Ian McCollum spent a week eating according to the British rationing plan to see what it's like. His British Ration Week series records his findings, as well as discusses the rationing plan in detail, its architect Lord Woolton, and its egalitarian aspects. I'd suggest watching it to get a visceral feel for what they were eating.
It has even been claimed that people in the UK were healthier during the war because they were eating a healthier diet prescribed by the Ministry Of Food. The ration cards ensured everyone got enough, and also that few ate to excess. The study assumed everyone "could eat as much potato, vegetables, and wholemeal bread as they wanted". This was a fair assumption, they were not rationed during the war.
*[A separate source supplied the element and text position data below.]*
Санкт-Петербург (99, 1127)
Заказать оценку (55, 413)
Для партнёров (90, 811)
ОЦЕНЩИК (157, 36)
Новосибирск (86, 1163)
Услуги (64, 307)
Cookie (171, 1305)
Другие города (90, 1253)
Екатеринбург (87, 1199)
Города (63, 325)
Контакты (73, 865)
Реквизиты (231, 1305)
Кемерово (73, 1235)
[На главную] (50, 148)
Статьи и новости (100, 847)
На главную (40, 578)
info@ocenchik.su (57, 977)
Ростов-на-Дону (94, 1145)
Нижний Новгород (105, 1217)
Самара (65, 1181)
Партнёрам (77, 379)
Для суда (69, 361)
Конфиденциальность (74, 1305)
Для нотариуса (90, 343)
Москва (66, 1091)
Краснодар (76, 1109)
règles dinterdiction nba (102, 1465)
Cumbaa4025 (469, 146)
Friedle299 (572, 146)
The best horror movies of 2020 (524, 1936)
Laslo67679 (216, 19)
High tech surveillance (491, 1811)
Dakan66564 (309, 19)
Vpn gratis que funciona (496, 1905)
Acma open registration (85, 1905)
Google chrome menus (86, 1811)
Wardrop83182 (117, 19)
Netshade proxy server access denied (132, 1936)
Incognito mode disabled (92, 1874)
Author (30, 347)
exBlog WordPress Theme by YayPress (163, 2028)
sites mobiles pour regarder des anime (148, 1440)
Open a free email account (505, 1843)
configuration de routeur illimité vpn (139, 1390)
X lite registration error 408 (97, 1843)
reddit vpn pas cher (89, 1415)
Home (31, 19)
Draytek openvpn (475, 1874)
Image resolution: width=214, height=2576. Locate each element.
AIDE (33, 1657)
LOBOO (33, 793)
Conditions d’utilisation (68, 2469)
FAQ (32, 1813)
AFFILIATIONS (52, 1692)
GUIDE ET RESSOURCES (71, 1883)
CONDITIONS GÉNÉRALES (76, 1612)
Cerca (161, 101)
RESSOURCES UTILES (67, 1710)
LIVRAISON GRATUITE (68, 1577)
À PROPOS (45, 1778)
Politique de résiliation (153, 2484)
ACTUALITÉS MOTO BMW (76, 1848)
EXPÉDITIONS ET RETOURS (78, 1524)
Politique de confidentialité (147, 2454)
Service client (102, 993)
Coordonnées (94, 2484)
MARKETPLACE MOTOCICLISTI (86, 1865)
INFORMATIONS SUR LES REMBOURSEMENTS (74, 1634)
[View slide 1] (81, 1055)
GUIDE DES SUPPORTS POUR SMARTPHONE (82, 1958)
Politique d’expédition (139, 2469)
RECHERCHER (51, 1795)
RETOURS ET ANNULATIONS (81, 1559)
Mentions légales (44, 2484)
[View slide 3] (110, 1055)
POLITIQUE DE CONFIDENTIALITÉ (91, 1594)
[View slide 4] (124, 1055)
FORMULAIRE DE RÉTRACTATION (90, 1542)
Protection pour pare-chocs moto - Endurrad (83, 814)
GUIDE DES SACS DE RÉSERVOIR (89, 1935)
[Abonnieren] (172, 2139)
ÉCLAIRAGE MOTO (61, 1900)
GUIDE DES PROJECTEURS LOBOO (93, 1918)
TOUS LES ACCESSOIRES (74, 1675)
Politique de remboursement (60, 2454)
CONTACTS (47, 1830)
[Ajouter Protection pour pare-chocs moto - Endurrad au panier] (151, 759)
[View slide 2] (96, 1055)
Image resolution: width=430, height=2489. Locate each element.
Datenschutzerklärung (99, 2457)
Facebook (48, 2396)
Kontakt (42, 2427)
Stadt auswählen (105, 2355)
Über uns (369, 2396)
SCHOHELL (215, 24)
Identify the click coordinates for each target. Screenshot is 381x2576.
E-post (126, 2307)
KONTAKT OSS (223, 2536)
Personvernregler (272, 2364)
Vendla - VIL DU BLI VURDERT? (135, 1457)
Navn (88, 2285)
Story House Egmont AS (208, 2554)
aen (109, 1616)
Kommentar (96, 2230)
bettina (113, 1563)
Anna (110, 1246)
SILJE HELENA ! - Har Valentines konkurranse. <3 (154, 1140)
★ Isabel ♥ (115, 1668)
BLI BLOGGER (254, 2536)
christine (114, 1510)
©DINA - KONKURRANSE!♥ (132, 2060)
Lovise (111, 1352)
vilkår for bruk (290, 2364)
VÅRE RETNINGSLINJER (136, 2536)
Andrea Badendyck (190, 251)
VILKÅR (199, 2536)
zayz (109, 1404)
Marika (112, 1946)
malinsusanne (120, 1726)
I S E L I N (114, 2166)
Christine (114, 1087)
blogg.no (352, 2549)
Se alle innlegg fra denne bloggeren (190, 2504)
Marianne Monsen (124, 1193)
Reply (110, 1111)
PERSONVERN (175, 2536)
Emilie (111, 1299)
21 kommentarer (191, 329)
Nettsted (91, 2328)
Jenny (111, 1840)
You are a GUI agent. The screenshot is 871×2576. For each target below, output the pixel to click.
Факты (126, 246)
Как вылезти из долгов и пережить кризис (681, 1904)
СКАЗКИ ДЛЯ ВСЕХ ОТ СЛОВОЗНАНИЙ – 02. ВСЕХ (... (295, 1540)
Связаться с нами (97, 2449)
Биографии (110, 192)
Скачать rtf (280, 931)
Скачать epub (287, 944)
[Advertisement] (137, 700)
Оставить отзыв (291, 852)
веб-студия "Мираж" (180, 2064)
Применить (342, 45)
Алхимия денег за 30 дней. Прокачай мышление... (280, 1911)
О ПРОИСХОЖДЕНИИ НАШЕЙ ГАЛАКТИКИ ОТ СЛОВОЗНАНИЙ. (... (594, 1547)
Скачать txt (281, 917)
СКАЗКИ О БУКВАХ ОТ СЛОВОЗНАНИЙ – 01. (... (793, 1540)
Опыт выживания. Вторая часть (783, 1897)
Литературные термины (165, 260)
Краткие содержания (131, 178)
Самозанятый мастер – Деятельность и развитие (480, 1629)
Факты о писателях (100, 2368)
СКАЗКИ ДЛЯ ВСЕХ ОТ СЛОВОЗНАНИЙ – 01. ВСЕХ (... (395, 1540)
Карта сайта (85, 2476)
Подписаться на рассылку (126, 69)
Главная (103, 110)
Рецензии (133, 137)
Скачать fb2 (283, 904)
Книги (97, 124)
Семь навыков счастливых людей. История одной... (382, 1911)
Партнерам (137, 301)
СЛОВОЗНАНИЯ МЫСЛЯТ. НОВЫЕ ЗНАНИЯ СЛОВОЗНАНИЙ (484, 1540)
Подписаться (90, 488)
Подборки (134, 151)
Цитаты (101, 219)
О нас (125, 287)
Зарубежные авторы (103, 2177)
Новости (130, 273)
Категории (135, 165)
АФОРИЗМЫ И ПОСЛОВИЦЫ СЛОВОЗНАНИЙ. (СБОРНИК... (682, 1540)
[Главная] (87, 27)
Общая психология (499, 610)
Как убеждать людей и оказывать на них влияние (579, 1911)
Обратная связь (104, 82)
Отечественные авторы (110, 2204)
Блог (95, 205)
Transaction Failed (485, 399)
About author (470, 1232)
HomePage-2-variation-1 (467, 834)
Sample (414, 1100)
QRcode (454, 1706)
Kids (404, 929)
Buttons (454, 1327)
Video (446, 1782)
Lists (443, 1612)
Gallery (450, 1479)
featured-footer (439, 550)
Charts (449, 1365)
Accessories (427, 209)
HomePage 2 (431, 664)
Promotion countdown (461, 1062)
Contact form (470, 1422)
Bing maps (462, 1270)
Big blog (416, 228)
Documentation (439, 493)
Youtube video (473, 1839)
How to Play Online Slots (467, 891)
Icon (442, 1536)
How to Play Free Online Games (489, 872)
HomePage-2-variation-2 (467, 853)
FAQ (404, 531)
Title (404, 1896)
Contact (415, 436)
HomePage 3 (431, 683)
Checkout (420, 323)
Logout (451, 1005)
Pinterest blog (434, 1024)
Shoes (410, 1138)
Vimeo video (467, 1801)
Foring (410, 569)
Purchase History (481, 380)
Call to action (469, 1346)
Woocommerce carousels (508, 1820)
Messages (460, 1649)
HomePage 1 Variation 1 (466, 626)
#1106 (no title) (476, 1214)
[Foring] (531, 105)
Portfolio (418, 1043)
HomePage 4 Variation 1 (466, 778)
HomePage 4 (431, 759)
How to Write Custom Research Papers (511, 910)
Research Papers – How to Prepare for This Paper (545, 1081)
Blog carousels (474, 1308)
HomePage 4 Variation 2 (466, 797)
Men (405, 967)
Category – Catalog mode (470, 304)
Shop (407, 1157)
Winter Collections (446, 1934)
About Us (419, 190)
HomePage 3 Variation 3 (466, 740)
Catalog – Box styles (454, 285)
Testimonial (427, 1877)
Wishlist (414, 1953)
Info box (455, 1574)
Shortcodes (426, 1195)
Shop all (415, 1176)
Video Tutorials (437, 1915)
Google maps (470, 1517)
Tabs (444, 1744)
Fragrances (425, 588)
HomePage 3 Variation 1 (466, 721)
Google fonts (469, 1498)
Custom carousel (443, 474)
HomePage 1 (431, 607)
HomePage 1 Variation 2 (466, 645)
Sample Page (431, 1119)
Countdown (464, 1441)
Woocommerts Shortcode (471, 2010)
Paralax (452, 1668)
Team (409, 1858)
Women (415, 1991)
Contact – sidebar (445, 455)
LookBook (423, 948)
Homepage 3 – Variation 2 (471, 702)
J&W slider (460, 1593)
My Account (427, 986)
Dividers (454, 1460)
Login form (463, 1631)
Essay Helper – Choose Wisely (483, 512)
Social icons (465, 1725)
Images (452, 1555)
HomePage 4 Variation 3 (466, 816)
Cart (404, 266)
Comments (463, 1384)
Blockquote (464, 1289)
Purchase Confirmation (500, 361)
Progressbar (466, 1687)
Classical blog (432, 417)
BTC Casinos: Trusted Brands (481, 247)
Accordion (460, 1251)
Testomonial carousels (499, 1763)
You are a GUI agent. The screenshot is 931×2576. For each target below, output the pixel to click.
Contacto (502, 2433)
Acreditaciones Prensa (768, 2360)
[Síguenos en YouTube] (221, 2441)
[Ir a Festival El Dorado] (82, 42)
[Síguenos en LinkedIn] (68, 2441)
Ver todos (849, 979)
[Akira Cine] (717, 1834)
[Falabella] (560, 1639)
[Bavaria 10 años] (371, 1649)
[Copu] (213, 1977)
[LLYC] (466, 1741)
The UK had to feed a population of about 50 million during WWII. At the start of the war it imported...
70% of its food; this required 20 million tons of shipping a year. 50% of meat was imported, 70% of cheese and sugar, 80% of fruits, 70% of cereals and fats, 91% of butter. Of this, 1/6th of meat imports, 1/4 of butter imports and 1/2 of cheese imports came from New Zealand alone, a long ways away by shipping lanes.
It's wrong to conclude that Britain could not feed itself. Some of this would be imported as luxuries, others for economic reasons, that it was cheaper to import food than produce it locally. When Britain realized it was going to war, local food production was ramped up. (If anyone has UK agricultural production numbers for 1935-1950 that would be great)
On top of food, Britain imported fuel, raw materials and manufactured goods. Wartime requirements increased these needs dramatically requiring a million tons of imported material per week to stay alive and in the fight. Wartime priorities meant luxurious food items would be skipped.
British shipping was quite vulnerable to attack, and the early loss of France and Norway allowed the Germans to put aircraft and submarines even closer to the UK. The British were losing hundreds of thousands of tons of shipping each month putting further strain on their supply line.
Finally, the wartime needs meant that much of the traditional farming population were needed for the war effort. By war's end 7.6 million people, 15% of the population, served in the British military. Plus more working in factories producing war goods. This left a shortage of farm labour. The Women's Land Army was formed, first as volunteers and later by conscription, to make up the shortfall.
Farmers increased the number of acres under cultivation from 12,000,000 to 18,000,000, and the farm labor force was expanded by a fifth, thanks especially to the Women's Land Army.